**SUPPLIED PASSAGE**
● ● ●
Also in 2022, we held our first Just Transition Learning Series event at Cooperativa Tierra y Libertad in Everson, and we later hosted our coalition member summit on the Seattle waterfront—our first in-person summit since 2019.

For Earth Deserves More Than a Day in 2023, Front and Centered partnered with Rainier Avenue Radio and Social Justice Film Festival a second time to present a week-long program of events. The 2023 program highlighted our coalition members’ commitment to climate justice, with folks joining us throughout an exciting week of both in-person and virtual events showcasing the local and global efforts of our frontline communities to defend and honor Mother Earth.

At the beginning of 2024, we moved our offices to Seattle’s historic Labour Temple, in large part because of the opportunity the building gave us to convene and build solidarity with our frontline coalition.

We launched the CURB Pollution Act at the end of 2023, and we brought it to the 2024 and 2025 legislative sessions to try and get the bill passed and address pollution burdens in frontline communities. While the bill never got the opportunity for a vote by the full legislature, it made an impressive showing both years thanks to the strong support and backing of our coalition, partner organizations, and our supporters across Washington State. Now, as we look ahead to 2026, CURB is no longer just about any single bill, but our name for our broader, overall efforts to correct environmental injustices in Washington State.

The Future?

2025 has been an exceptional year. Climate and environmental nonprofits have been facing increasing scrutiny, and organizations that depend heavily on federal or state funding are facing additional struggles.

At Front and Centered, we remain committed to our mission, and we will be doing as we have always done—centering the critical analyses and lived expertise of frontline communities for the benefit of all Washingtonians, and for a healthy environment for all

What this means is that we will continue to engage in policy advocacy, from addressing issues of clean air, transportation, and energy access to advancing solutions for resulting disparities in health and opportunity. We will continue to support communities across the state in their capacity building efforts, from leadership programming to community regranting and technical assistance. We will continue working for justice even when it feels against all odds.
● ● ●
Collected data entries:

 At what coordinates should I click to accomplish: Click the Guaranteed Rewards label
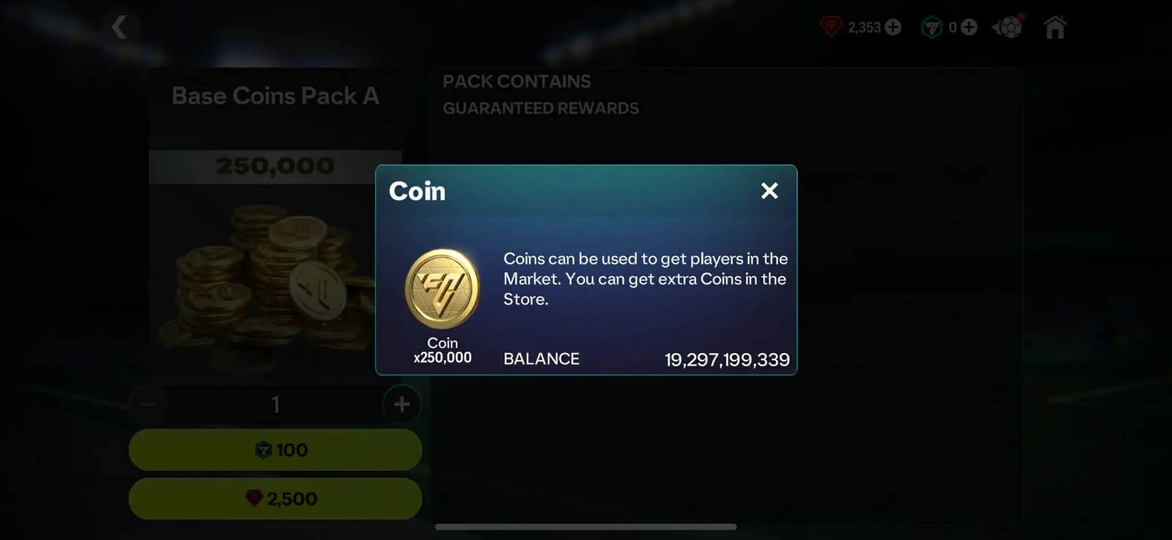541,108
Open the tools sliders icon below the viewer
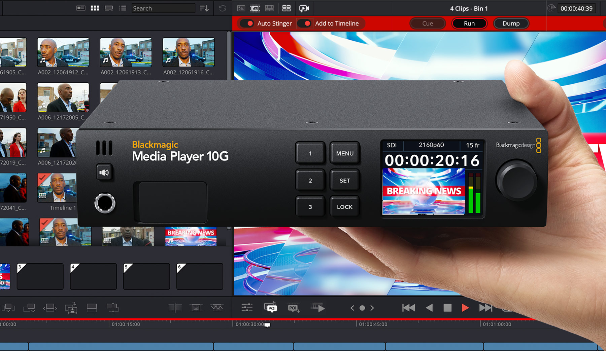Image resolution: width=606 pixels, height=351 pixels. tap(247, 307)
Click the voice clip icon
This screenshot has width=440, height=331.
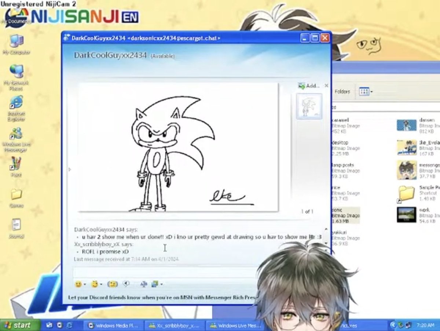click(x=126, y=283)
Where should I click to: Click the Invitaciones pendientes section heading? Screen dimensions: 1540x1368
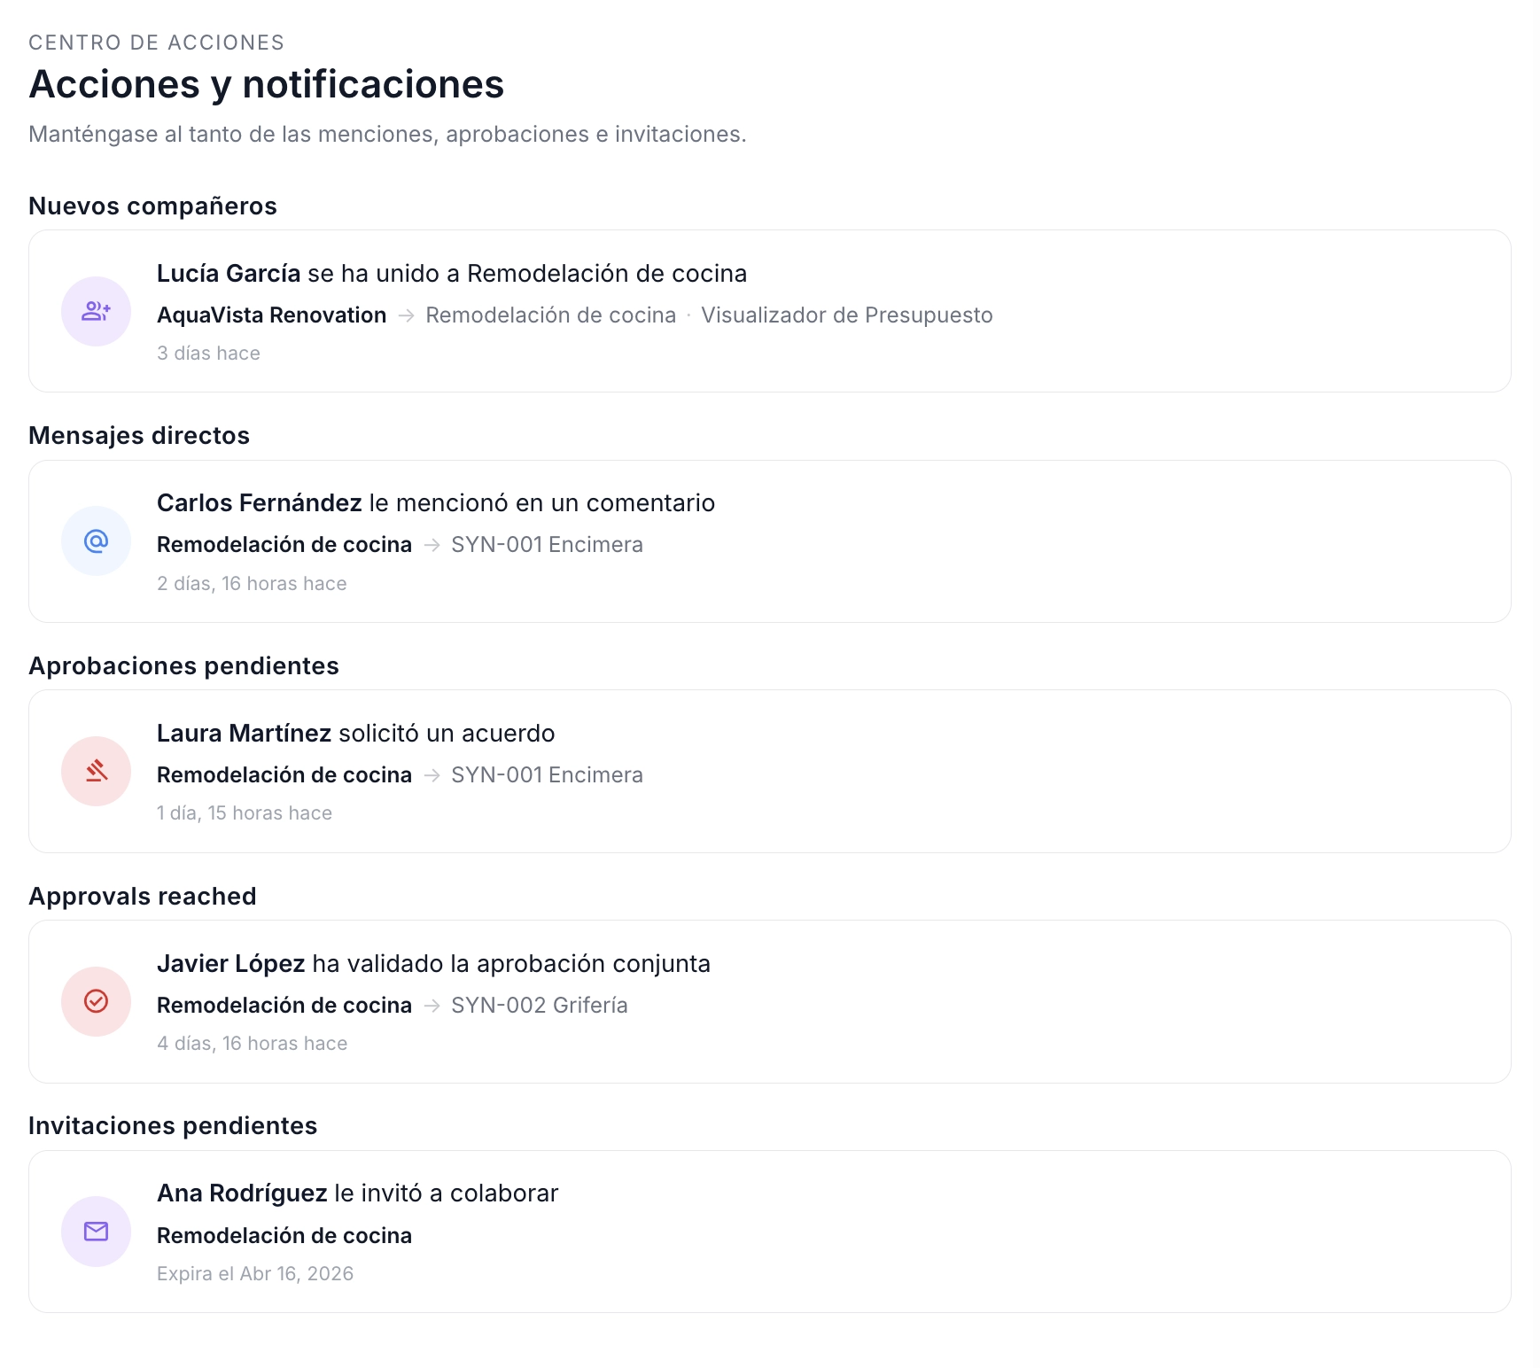coord(173,1126)
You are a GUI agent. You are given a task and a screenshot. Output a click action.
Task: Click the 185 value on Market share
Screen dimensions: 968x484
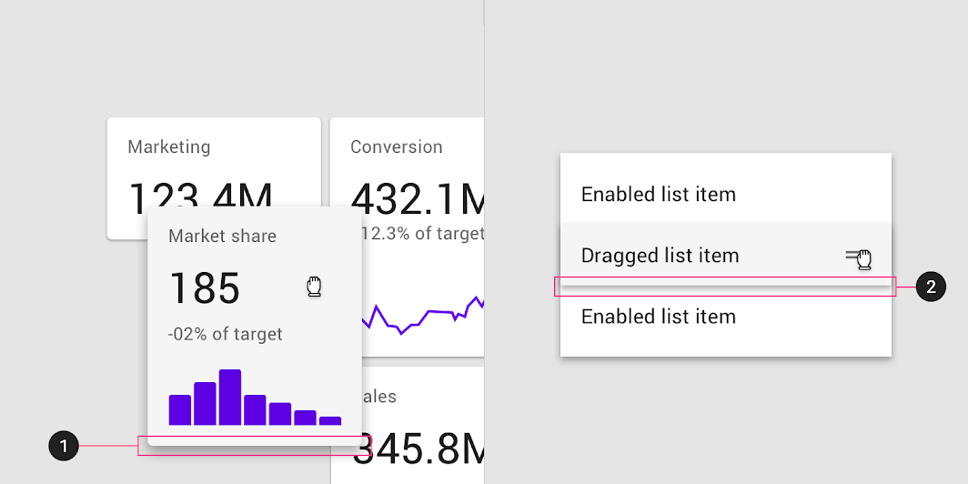pyautogui.click(x=205, y=288)
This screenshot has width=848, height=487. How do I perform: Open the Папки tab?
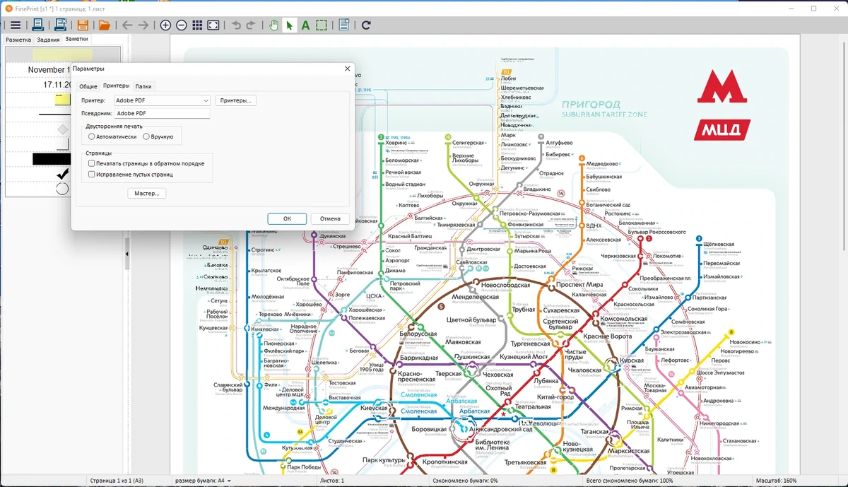(x=143, y=86)
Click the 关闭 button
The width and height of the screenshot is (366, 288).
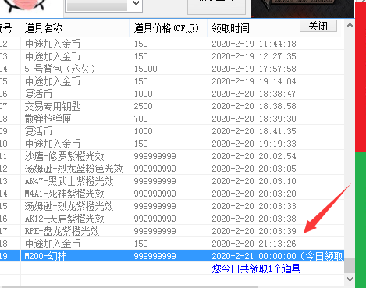318,26
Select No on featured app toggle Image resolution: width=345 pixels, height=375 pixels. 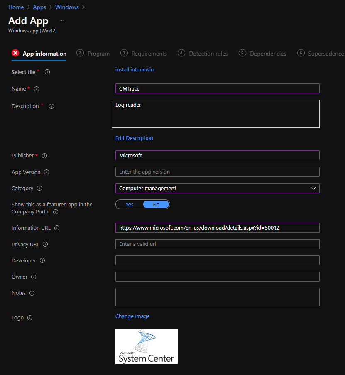(156, 204)
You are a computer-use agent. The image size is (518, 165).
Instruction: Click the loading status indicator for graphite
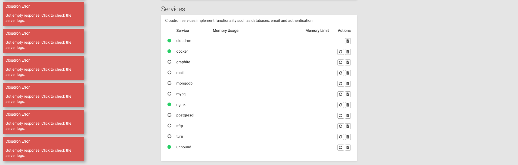pos(169,62)
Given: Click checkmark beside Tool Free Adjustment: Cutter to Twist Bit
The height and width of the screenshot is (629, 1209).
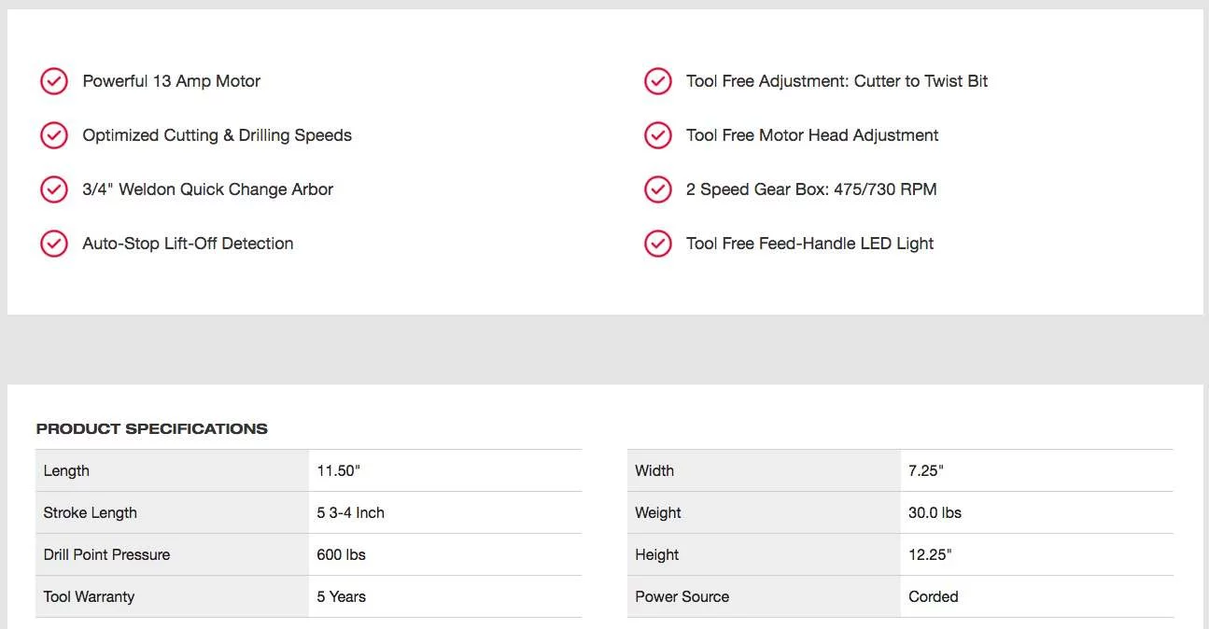Looking at the screenshot, I should [658, 81].
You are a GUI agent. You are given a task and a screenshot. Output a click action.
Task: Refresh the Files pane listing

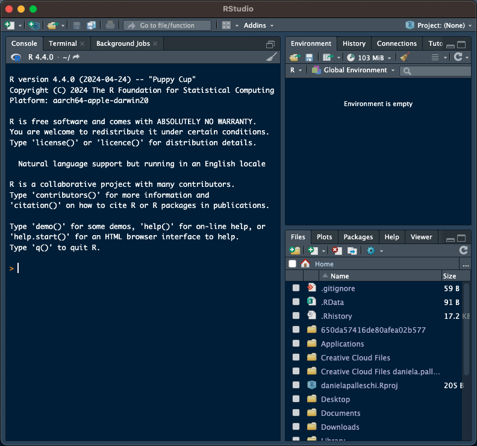pyautogui.click(x=463, y=250)
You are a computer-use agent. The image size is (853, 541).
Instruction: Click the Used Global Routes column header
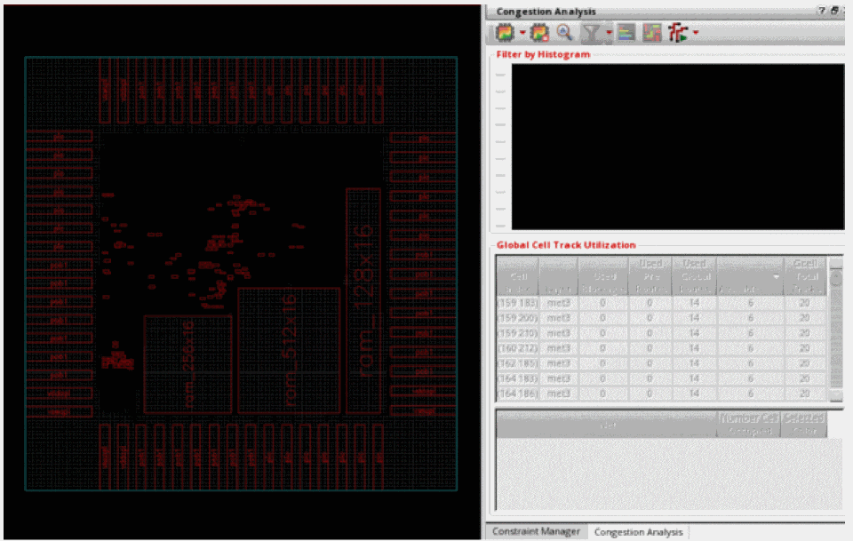(x=695, y=275)
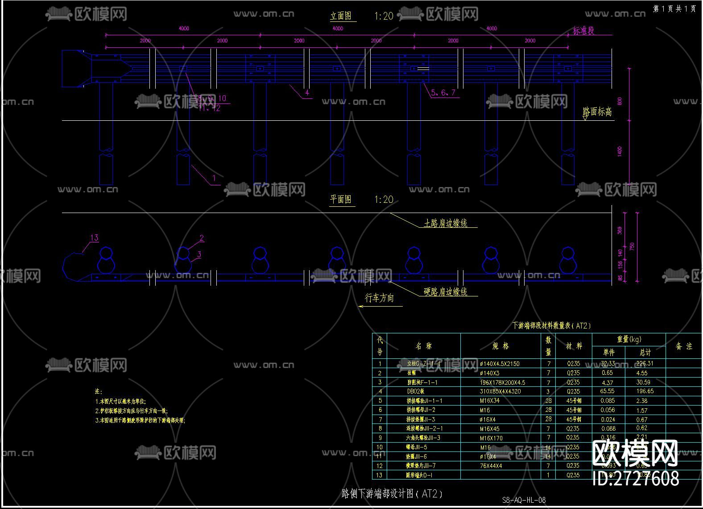Click the 下游端部段材料数量表 table title
The width and height of the screenshot is (703, 509).
[551, 326]
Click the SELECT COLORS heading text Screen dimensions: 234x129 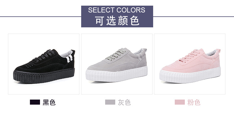pyautogui.click(x=116, y=10)
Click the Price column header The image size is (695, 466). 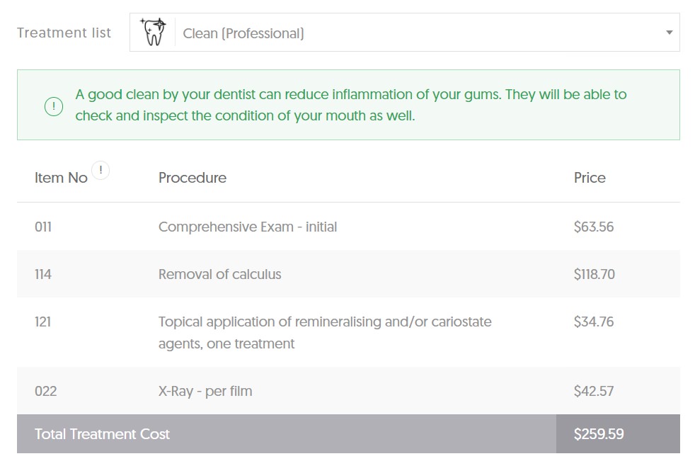pyautogui.click(x=590, y=178)
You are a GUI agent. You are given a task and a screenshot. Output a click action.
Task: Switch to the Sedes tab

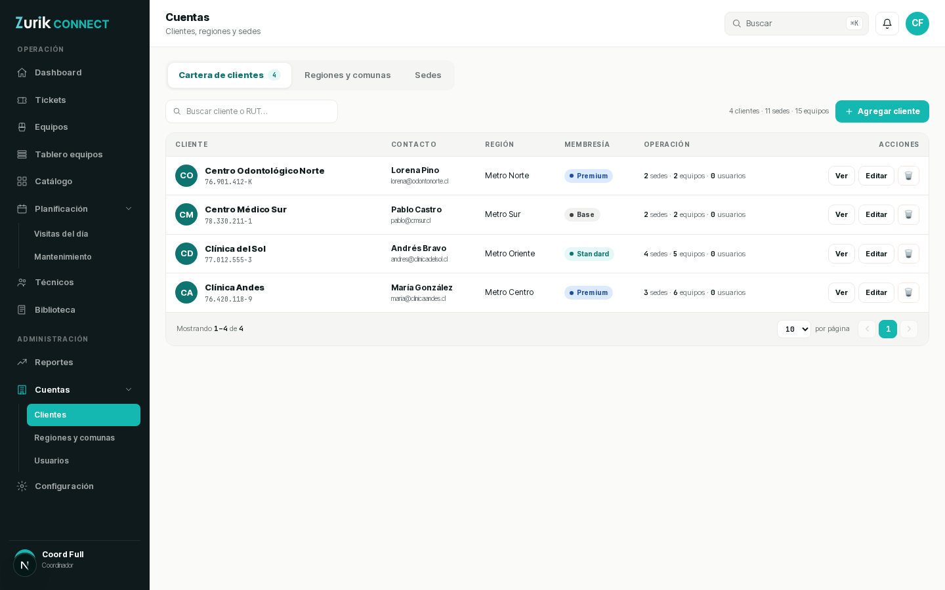pyautogui.click(x=428, y=75)
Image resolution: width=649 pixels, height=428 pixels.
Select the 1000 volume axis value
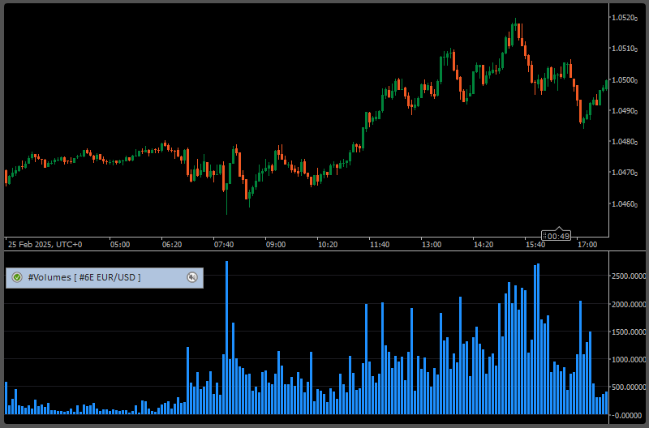(628, 359)
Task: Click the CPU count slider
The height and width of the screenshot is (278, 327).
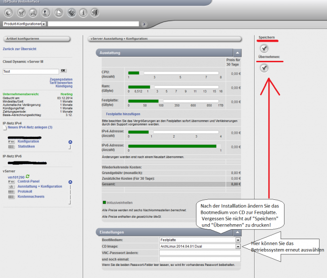Action: [x=174, y=73]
● ● ●
**DIRECTIONS**
- a) Answer these from the Front and Centered passage:
(i) Where did Front and Centered move its offices at the beginning of 2024?
(ii) Which two organizations did Front and Centered partner with for Earth Deserves More Than a Day in 2023?
(iii) In which legislative sessions was the CURB Pollution Act brought forward?
- b) Reproduce everything in the Front and Centered passage from "At the beginning" down to "The Future?".
- c) Carry on the Front and Centered passage after its final sentence.

**EXERCISE ANSWERS**
- a)
(i) Seattle's historic Labour Temple
(ii) Rainier Avenue Radio and Social Justice Film Festival
(iii) The 2024 and 2025 legislative sessions

- b)
At the beginning of 2024, we moved our offices to Seattle’s historic Labour Temple, in large part because of the opportunity the building gave us to convene and build solidarity with our frontline coalition.

We launched the CURB Pollution Act at the end of 2023, and we brought it to the 2024 and 2025 legislative sessions to try and get the bill passed and address pollution burdens in frontline communities. While the bill never got the opportunity for a vote by the full legislature, it made an impressive showing both years thanks to the strong support and backing of our coalition, partner organizations, and our supporters across Washington State. Now, as we look ahead to 2026, CURB is no longer just about any single bill, but our name for our broader, overall efforts to correct environmental injustices in Washington State.

The Future?

- c)
The fear and anxiety many are feeling are real, so we want to highlight some of the work we’ve been doing internally to ensure the continuance and safety of our organization and our coalition:

  • convening our coalition members on a semi-regular basis to share knowledge, strategize, and be in community with each other;
  • gathering together a legal committee we can call upon should such resources ever be required;
  • planning for new ways to engage with our donors;
  • strengthening bonds and sharing resources and information with partner organizations; and
  • sharing as much information and resources as we can with our coalition and staff.

While we always knew the work we do has a significant impact, the events of 2025 have only proved that even more. Work like ours is under scrutiny precisely because it has been proven to create change for the better. As we celebrate and reflect on our first decade, we want to assure you that we are here to stay. Our mission continues, and with your support, so will the impact of our coalition.

Thank You for Your Time and Support

In October 2025, we held our ten-year anniversary celebration at the Seattle Art Museum’s beautiful Olympic Sculpture Garden overlooking Puget Sound and the Olympic Mountains. We were also joined by coalition members from across the state for our annual summit at the Labour Temple, where we moved our team in 2024.

Both events were grounded in the past, present, and future of our fight for environmental and climate justice, reminding us what’s possible during this challenging moment. We offer our gratitude to our originators, staff, members, supporters, and partners—past and present—and stand committed to continue working together towards a healthy environment for all!